We have downloaded the data and loaded it into a dataframe directly from the web.

In [None]:
# get the rows and columns of the dataframe
orders.shape

* We see there are nearly 4,622 order, and 5 columns.
* Let's take a look at the 4th row to see what textual information we have:

In [None]:
# display the first item in the DataFrame
orders.iloc[4]

* We can use Vectorized String Operations to explore the textual data

In [None]:
# Summarize the length of the choice_description string
orders['choice_description'].str.len().describe()

In [None]:
# which row has the longest ingredients string
orders['choice_description'].str.len().idxmax()

In [None]:
# use iloc to fetch that specific row from the dataframe
orders.iloc[3659]

In [None]:
# use iloc to fetch the max row automatically
orders.iloc[orders['choice_description'].str.len().idxmax()]

In [None]:
# only look at the description string
orders.iloc[orders['choice_description'].str.len().idxmax()]['choice_description']

* WOW! That is a lot of ingredients! It looks like that string is semi-structured, I wonder if we can do something with it...
* We could start by doing some string matching

In [None]:
# How many orders contain salsa
orders['choice_description'].str.contains('Salsa').sum()

* Note, you can use dot notation with column names
* This is useful because then you can use autocomplete with the string vector functions

In [None]:
# How many orders contain salsa
orders.choice_description.str.contains('Salsa').sum()

In [None]:
# How many Burritos
orders.item_name.str.contains("Burrito").sum()

In [None]:
# How many burritos...capitalization matters!
orders.item_name.str.contains("burrito").sum()

* Let's find the burrito with the most items in it

In [None]:
# only look at the description string
burrito_mask = orders.item_name.str.contains("Burrito")
burrito_mask

In [None]:
# get the id of the burrito with the longest description
max_burrito_id = orders[burito_mask]["choice_description"].str.len().idxmax()
max_burrito_id

In [None]:
# get the description column of the row with the max_burrito_id
orders.iloc[max_burrito_id]["choice_description"]

* That is a LOADED BURRITO!
* This data is interesting, but not very useful because it is one big string
* But we can probably do more with that `choice_description` column
* Let's pretend [it doesn't look like Python code](https://stackoverflow.com/questions/33281450/right-way-to-use-eval-statement-in-pandas-dataframe-map-function) and instead treat it as a comma separated list
* What string function could we use?

|  Functions  |. |.  |. |
|-------------|------------------|------------------|------------------|
|``len()``    | ``lower()``      | ``translate()``  | ``islower()``    | 
|``ljust()``  | ``upper()``      | ``startswith()`` | ``isupper()``    | 
|``rjust()``  | ``find()``       | ``endswith()``   | ``isnumeric()``  | 
|``center()`` | ``rfind()``      | ``isalnum()``    | ``isdecimal()``  | 
|``zfill()``  | ``index()``      | ``isalpha()``    | ``split()``      | 
|``strip()``  | ``rindex()``     | ``isdigit()``    | ``rsplit()``     | 
|``rstrip()`` | ``capitalize()`` | ``isspace()``    | ``partition()``  | 
|``lstrip()`` |  ``swapcase()``  |  ``istitle()``   | ``rpartition()`` |


In [None]:
# Use the split function to break up the different  
orders.choice_description.str.split(",")

* But what about those pesky brackets!
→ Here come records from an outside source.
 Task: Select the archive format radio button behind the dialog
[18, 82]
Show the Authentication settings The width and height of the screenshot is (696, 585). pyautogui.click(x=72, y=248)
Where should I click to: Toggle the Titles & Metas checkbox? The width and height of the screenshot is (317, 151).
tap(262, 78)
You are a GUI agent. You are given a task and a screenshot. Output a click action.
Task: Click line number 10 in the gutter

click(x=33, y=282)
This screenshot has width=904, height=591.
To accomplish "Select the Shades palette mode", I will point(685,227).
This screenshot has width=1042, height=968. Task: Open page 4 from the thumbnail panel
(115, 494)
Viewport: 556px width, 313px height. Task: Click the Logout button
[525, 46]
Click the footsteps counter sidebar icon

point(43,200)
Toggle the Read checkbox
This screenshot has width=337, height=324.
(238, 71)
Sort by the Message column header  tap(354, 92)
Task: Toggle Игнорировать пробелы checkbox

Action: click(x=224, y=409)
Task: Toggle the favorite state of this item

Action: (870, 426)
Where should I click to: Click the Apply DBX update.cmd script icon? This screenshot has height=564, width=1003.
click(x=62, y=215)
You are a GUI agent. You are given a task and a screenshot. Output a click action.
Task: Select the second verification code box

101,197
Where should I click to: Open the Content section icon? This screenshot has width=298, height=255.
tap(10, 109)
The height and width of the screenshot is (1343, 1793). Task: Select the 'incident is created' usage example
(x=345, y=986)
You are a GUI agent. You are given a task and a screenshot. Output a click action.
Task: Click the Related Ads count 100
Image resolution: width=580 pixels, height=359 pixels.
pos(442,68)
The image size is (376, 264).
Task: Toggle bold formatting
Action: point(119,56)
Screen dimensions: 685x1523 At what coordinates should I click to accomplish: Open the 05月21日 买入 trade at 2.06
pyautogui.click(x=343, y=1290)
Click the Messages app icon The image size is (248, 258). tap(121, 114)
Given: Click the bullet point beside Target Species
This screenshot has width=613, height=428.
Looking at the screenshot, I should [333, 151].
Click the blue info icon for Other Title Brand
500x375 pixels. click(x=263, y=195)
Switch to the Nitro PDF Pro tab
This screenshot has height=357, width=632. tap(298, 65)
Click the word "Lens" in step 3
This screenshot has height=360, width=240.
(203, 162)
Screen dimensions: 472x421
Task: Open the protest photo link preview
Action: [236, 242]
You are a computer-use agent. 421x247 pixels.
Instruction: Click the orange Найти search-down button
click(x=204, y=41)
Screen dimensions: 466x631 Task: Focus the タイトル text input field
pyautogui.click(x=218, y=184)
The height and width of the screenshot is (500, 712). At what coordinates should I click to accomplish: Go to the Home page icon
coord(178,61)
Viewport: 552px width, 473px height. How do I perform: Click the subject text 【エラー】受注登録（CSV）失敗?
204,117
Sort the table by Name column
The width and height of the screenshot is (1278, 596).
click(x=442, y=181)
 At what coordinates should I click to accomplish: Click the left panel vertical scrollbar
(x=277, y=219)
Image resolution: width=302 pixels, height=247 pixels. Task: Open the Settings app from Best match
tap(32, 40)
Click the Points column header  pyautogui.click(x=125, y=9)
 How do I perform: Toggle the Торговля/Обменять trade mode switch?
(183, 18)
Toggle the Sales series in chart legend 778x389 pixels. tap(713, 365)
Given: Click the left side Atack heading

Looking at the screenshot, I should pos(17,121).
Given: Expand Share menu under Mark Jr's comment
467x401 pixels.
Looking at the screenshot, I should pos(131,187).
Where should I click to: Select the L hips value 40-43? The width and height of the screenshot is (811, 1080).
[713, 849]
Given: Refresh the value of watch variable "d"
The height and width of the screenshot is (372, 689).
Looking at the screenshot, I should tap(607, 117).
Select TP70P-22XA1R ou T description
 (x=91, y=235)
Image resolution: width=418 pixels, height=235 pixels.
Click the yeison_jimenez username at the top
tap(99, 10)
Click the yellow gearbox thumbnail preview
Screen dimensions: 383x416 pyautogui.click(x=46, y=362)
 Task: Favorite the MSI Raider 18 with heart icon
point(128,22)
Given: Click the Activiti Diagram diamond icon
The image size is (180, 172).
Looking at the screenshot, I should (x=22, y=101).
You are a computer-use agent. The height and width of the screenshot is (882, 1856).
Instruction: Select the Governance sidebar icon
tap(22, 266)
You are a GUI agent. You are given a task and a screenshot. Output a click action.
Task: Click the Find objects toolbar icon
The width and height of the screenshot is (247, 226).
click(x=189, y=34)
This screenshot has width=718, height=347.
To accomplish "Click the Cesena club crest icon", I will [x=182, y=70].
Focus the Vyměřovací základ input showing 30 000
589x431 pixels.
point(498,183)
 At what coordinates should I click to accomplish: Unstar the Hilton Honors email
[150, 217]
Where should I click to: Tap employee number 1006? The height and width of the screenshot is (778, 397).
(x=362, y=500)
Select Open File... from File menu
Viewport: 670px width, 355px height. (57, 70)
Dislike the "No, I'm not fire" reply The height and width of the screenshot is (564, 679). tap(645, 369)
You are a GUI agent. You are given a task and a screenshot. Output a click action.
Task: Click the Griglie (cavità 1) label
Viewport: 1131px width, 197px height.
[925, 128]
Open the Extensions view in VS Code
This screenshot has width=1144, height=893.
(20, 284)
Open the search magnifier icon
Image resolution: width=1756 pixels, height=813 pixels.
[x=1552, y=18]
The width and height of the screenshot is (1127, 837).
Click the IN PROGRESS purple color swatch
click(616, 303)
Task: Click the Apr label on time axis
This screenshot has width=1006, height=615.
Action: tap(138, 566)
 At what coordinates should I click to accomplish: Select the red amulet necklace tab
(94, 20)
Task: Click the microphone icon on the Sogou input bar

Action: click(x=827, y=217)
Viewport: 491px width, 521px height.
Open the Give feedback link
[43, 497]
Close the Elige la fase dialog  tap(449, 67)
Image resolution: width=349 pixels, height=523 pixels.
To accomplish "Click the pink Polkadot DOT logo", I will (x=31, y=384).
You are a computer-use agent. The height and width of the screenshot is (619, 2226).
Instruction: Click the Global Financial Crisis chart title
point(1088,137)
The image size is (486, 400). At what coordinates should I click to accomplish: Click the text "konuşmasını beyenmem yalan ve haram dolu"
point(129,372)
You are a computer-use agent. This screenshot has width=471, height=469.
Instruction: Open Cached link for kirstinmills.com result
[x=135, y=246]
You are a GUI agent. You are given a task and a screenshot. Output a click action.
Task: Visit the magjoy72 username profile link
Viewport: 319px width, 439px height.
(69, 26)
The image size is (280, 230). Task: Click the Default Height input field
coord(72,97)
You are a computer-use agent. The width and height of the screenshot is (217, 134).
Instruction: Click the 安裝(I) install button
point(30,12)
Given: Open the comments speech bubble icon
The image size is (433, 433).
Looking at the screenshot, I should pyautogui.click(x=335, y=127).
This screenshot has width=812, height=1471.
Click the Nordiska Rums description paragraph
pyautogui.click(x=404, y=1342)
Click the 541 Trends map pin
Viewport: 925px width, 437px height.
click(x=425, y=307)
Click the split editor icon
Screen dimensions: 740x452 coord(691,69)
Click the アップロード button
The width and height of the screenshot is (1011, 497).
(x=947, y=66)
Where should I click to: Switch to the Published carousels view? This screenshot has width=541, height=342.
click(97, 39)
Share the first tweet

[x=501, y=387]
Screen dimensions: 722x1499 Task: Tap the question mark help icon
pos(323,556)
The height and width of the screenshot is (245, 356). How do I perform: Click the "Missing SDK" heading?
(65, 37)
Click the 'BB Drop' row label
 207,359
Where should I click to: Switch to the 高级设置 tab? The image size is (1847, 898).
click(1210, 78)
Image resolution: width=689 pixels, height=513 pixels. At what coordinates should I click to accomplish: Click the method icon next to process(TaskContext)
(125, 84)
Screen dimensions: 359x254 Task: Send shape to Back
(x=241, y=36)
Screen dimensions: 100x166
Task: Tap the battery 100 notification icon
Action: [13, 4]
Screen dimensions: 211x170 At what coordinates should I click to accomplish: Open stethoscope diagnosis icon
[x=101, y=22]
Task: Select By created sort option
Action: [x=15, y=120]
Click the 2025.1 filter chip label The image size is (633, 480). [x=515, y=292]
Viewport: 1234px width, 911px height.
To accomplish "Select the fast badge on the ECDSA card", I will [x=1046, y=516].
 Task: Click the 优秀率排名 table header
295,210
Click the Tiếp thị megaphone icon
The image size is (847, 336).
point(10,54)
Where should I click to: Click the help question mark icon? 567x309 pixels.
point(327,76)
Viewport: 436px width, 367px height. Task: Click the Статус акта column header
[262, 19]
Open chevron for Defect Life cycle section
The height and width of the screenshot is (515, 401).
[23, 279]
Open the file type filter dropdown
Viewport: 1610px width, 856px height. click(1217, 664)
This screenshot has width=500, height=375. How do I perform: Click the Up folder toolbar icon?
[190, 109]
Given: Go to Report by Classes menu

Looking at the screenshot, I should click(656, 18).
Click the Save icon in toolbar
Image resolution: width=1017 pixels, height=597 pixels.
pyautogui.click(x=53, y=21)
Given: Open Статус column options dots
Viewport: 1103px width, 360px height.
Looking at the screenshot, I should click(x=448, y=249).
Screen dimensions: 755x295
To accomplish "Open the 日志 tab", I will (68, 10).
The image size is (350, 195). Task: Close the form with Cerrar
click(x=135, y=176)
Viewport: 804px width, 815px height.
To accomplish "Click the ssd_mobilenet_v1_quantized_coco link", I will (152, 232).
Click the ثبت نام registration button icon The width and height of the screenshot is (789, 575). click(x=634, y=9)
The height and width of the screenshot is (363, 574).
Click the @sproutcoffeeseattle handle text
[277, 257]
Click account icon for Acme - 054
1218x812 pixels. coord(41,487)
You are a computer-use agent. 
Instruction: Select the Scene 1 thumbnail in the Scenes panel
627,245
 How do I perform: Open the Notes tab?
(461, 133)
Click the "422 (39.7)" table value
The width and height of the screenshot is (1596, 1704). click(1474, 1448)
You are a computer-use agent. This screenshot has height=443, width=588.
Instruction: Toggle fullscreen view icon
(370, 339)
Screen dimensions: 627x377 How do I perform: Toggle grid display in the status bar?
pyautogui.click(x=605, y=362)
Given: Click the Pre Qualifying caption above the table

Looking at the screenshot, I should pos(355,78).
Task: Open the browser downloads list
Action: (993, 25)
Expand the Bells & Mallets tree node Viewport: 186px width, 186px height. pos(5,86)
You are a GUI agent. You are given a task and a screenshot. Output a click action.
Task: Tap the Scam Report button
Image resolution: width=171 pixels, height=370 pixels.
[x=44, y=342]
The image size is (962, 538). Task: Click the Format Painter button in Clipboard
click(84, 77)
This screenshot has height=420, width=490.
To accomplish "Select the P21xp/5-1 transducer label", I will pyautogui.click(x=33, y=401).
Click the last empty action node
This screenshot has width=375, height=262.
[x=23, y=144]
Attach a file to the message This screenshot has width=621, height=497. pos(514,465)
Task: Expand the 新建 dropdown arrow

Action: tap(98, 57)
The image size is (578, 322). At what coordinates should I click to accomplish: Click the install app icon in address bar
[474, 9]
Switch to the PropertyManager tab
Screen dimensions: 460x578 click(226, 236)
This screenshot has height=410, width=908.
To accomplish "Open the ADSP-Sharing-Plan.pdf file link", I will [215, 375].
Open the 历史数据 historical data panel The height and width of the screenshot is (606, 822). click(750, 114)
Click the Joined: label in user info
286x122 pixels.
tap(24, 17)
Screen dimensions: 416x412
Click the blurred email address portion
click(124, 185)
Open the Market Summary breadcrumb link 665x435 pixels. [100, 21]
Let's get rid of them!

In [None]:
# remove the left brackets
orders.choice_description.str.replace("[","" )

In [None]:
# remove the left and right brackets
orders.choice_description.str.replace("[","" ).str.replace("]","")

In [None]:
# remove the left and right brackets and split on commas
orders.choice_description.str.replace("[","" ).str.replace("]","").str.split(",")

* Wait what!? The brackets are back!(*@&#^$
* Yes, but now they indicate Python lists instead of `[` and `]` characters (confusing yes I know)
* How can we grab items from those lists of ingredients?

In [None]:
# remove the left and right brackets and split on commas and grab the first element
orders.choice_description.str.replace("[","" ).str.replace("]","").str.split(",").str[0]

In [None]:
# remove the left and right brackets and split on commas and grab the last element
orders.choice_description.str.replace("[","" ).str.replace("]","").str.split(",").str[-1]

In [None]:
# remove the left and right brackets and split on commas and grab the first 3 elements
orders.choice_description.str.replace("[","" ).str.replace("]","").str.split(",").str[0:3]

In [None]:
# Put the split descriptions into a new Series
split_description = orders.choice_description.str.replace("[","" ).str.replace("]","").str.split(",")
split_description

In [None]:
# look at the 4504th element of the split_descriptions series
split_description.iloc[4604]

* Every item in the series is a list

In [None]:
# Count how many items are in each description list
split_description.str.len()

In [None]:
split_description.value_counts()